◆ Exercise:
Pictures should be omitted; restate word for word the lines from the one holding "Image resolution: width=1498" through the last line of the entries below.

Start of Recorded data

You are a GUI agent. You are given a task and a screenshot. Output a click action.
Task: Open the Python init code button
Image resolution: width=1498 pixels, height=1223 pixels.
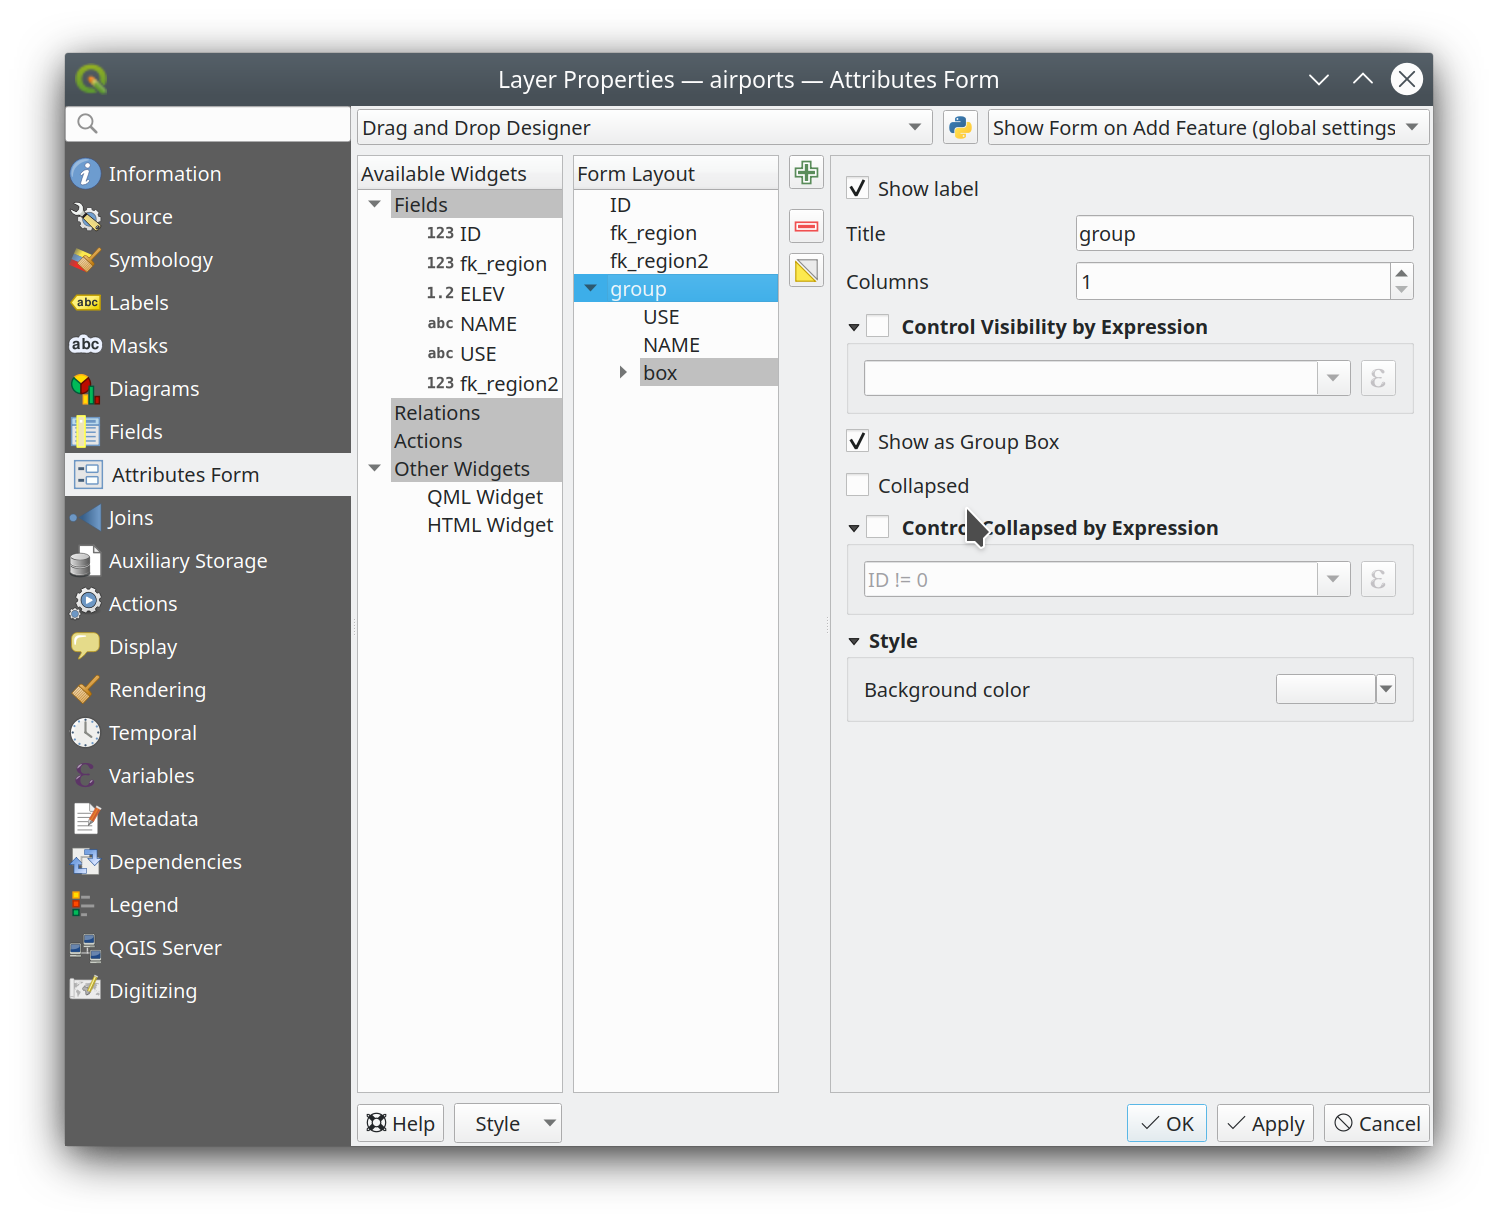[960, 128]
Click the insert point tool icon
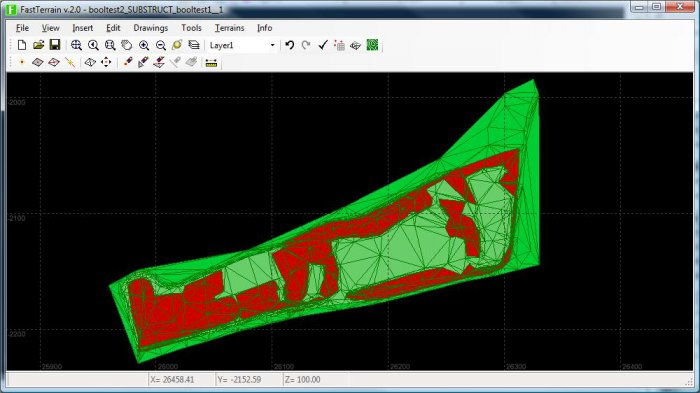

End of Recorded data

◆ Solution:
Image resolution: width=1498 pixels, height=1223 pixels.
[960, 128]
Click the insert point tool icon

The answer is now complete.